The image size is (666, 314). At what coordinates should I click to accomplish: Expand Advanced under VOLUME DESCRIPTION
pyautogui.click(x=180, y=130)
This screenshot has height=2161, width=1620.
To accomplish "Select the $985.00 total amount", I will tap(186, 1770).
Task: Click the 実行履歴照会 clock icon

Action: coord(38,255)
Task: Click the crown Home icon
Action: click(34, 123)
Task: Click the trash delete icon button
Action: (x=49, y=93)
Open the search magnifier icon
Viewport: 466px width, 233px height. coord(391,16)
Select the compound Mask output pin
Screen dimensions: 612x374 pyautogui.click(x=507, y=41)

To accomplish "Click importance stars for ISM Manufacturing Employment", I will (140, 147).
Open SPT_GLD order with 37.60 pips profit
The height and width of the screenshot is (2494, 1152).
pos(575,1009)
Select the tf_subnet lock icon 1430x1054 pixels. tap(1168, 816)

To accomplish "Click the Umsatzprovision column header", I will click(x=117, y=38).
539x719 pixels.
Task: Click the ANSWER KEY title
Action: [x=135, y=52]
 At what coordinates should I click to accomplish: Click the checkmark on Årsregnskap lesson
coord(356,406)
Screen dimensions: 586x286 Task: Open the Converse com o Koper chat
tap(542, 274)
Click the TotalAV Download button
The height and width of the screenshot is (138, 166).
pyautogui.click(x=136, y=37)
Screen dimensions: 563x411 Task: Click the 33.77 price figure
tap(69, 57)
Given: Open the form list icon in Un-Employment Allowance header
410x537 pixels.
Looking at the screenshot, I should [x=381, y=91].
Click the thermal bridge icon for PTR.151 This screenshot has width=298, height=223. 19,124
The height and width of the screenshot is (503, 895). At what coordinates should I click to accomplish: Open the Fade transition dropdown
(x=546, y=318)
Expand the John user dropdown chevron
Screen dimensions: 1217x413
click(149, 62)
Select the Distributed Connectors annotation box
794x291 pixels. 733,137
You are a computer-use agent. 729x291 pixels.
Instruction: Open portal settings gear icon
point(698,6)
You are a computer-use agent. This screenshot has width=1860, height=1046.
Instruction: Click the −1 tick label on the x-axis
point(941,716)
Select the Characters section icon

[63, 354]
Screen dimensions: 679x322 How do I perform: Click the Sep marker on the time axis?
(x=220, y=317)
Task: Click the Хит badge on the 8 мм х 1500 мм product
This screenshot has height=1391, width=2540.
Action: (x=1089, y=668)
----
Task to complete:
Each record should be given again exactly as it reads.

Exercise solution:
The image size is (666, 314). At what coordinates should I click to accomplish: Expand Advanced under VOLUME DESCRIPTION
pyautogui.click(x=180, y=130)
This screenshot has height=2161, width=1620.
To accomplish "Select the $985.00 total amount", I will tap(186, 1770).
Task: Click the 実行履歴照会 clock icon

Action: coord(38,255)
Task: Click the crown Home icon
Action: click(34, 123)
Task: Click the trash delete icon button
Action: (x=49, y=93)
Open the search magnifier icon
Viewport: 466px width, 233px height. coord(391,16)
Select the compound Mask output pin
Screen dimensions: 612x374 pyautogui.click(x=507, y=41)

To accomplish "Click importance stars for ISM Manufacturing Employment", I will (140, 147).
Open SPT_GLD order with 37.60 pips profit
The height and width of the screenshot is (2494, 1152).
pos(575,1009)
Select the tf_subnet lock icon 1430x1054 pixels. tap(1168, 816)

To accomplish "Click the Umsatzprovision column header", I will click(x=117, y=38).
539x719 pixels.
Task: Click the ANSWER KEY title
Action: [x=135, y=52]
 At what coordinates should I click to accomplish: Click the checkmark on Årsregnskap lesson
coord(356,406)
Screen dimensions: 586x286 Task: Open the Converse com o Koper chat
tap(542, 274)
Click the TotalAV Download button
The height and width of the screenshot is (138, 166).
pyautogui.click(x=136, y=37)
Screen dimensions: 563x411 Task: Click the 33.77 price figure
tap(69, 57)
Given: Open the form list icon in Un-Employment Allowance header
410x537 pixels.
Looking at the screenshot, I should [x=381, y=91].
Click the thermal bridge icon for PTR.151 This screenshot has width=298, height=223. 19,124
The height and width of the screenshot is (503, 895). At what coordinates should I click to accomplish: Open the Fade transition dropdown
(x=546, y=318)
Expand the John user dropdown chevron
Screen dimensions: 1217x413
click(149, 62)
Select the Distributed Connectors annotation box
794x291 pixels. 733,137
You are a computer-use agent. 729x291 pixels.
Instruction: Open portal settings gear icon
point(698,6)
You are a computer-use agent. This screenshot has width=1860, height=1046.
Instruction: Click the −1 tick label on the x-axis
point(941,716)
Select the Characters section icon

[63, 354]
Screen dimensions: 679x322 How do I perform: Click the Sep marker on the time axis?
(x=220, y=317)
Task: Click the Хит badge on the 8 мм х 1500 мм product
This screenshot has height=1391, width=2540.
Action: (x=1089, y=668)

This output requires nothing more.